• Enunciado a:
Reescribe el tramo del listado que va desde la línea que contiene "Select the 0.4 legend value" hasta la que contiene "will tap(618, 46).", ambas incluidas, sustituyendo "Log to file" por "Log to console" y sin alterar nada más. Entrega solo esas líneas.
**** Fragmento proporcionado ****
(La británica National Portrait Gallery está al lado de Trafalgar Square, en Londres. Para llegar a ella desde Bloomsbury, hay que atravesar el West End, por Charing Cross Road).

Por qué el nombre de un barrio de una gran ciudad puede significar tanto.

Bloomsbury es un barrio londinense tranquilo, residencial en gran parte, agradable, bonito sin estridencias, sin exuberancias, sin el carácter imponente de otros barrios céntricos londinenses. Bloomsbury está ya para siempre enmarcado en lugar preeminente en la historia del pensamiento occidental y en la historia de la vida intelectual británica de, al menos, la primera mitad del siglo XX.
Bloomsbury, para quienes cultivamos el culto a Virginia Woolf, es lugar de peregrinación al que, también, hay que ir, al menos, una vez en la vida. Bloomsbury, además, o por esto, tiene un vecino único y que, al modo de la biblioteca borgiana, alberga todo el saber, el British Museum, que se levanta vetusto, que, a pesar de su aspecto, no atemoriza, como esos viejos profesores de sabiduría infinita que acogen a quien quiera aprender, disimulando la emoción ante el pupilo que tanta avidez, sin disimulo, este, no, manifiesta.
**** Listado proporcionado ****
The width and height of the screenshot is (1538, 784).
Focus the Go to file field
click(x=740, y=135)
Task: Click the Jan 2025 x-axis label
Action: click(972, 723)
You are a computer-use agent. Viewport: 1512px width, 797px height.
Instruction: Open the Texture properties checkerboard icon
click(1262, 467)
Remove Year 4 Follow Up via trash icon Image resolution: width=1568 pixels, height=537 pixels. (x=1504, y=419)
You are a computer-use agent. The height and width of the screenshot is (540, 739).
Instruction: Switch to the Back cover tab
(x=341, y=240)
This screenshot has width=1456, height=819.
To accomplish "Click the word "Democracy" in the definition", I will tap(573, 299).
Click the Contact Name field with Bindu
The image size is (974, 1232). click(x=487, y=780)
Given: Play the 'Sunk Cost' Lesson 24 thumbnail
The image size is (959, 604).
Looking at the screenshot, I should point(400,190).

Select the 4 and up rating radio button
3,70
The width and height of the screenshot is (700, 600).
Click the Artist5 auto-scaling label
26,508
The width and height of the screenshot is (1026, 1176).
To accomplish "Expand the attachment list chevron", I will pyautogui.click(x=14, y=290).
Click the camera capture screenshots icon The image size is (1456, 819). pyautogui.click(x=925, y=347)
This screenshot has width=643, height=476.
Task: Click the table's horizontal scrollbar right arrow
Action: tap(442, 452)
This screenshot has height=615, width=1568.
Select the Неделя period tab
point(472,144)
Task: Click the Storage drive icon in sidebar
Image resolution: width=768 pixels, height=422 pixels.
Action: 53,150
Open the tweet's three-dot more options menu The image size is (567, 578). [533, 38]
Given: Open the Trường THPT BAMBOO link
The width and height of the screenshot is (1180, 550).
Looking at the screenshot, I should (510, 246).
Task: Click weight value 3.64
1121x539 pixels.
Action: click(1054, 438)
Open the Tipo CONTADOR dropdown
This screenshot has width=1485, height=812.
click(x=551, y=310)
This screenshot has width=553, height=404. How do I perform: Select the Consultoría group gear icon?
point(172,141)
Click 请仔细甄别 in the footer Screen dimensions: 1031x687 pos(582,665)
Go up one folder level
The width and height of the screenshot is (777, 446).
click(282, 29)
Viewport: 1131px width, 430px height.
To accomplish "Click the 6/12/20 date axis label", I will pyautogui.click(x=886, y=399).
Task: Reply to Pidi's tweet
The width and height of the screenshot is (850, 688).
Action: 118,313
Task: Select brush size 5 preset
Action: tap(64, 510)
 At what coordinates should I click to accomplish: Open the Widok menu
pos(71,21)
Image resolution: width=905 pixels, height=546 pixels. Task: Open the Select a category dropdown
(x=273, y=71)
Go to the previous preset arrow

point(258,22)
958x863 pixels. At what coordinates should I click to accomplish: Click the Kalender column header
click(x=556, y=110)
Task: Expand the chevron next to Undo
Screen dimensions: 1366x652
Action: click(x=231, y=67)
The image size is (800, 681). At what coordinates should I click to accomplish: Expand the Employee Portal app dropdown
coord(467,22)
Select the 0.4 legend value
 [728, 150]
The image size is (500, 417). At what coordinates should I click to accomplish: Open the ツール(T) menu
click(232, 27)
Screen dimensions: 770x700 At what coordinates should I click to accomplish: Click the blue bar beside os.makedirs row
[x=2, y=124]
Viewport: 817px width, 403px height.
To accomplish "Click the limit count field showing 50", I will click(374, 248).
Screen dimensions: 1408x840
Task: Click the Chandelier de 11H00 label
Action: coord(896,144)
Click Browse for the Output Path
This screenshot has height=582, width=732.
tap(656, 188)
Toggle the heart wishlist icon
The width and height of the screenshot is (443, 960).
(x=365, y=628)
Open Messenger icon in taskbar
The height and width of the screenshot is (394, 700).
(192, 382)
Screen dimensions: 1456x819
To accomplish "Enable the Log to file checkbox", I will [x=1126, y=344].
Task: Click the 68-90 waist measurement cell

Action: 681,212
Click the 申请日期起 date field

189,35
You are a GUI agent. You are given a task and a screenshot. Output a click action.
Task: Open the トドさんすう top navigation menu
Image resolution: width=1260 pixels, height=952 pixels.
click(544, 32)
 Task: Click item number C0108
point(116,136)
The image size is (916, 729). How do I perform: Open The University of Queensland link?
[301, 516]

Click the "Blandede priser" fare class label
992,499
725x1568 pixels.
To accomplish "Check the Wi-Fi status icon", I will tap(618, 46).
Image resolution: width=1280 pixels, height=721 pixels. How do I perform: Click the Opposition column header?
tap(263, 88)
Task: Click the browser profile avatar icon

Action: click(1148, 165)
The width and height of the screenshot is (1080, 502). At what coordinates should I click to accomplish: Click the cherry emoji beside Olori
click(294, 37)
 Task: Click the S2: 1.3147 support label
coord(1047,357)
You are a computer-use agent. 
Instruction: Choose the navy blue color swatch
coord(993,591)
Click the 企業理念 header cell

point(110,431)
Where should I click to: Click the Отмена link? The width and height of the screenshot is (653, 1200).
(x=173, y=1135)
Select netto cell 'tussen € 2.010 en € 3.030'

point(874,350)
****
• Enunciado b:
Responde con datos del fragmento sobre Bloomsbury:
(i) ¿Junto a qué plaza se encuentra la National Portrait Gallery?
(ii) ¿Por qué calle se atraviesa el West End para ir desde Bloomsbury hasta esa galería?
(iii) ¿Qué institución se presenta como el vecino único de Bloomsbury?

• Respuesta correcta a:
Select the 0.4 legend value
 [728, 150]
The image size is (500, 417). At what coordinates should I click to accomplish: Open the ツール(T) menu
click(232, 27)
Screen dimensions: 770x700 At what coordinates should I click to accomplish: Click the blue bar beside os.makedirs row
[x=2, y=124]
Viewport: 817px width, 403px height.
To accomplish "Click the limit count field showing 50", I will click(374, 248).
Screen dimensions: 1408x840
Task: Click the Chandelier de 11H00 label
Action: coord(896,144)
Click Browse for the Output Path
This screenshot has height=582, width=732.
tap(656, 188)
Toggle the heart wishlist icon
The width and height of the screenshot is (443, 960).
(x=365, y=628)
Open Messenger icon in taskbar
The height and width of the screenshot is (394, 700).
(192, 382)
Screen dimensions: 1456x819
To accomplish "Enable the Log to console checkbox", I will [x=1126, y=344].
Task: Click the 68-90 waist measurement cell

Action: 681,212
Click the 申请日期起 date field

189,35
You are a GUI agent. You are given a task and a screenshot. Output a click action.
Task: Open the トドさんすう top navigation menu
Image resolution: width=1260 pixels, height=952 pixels.
click(544, 32)
 Task: Click item number C0108
point(116,136)
The image size is (916, 729). How do I perform: Open The University of Queensland link?
[301, 516]

Click the "Blandede priser" fare class label
992,499
725x1568 pixels.
To accomplish "Check the Wi-Fi status icon", I will tap(618, 46).

• Respuesta correcta b:
(i) Trafalgar Square.
(ii) Charing Cross Road.
(iii) El British Museum.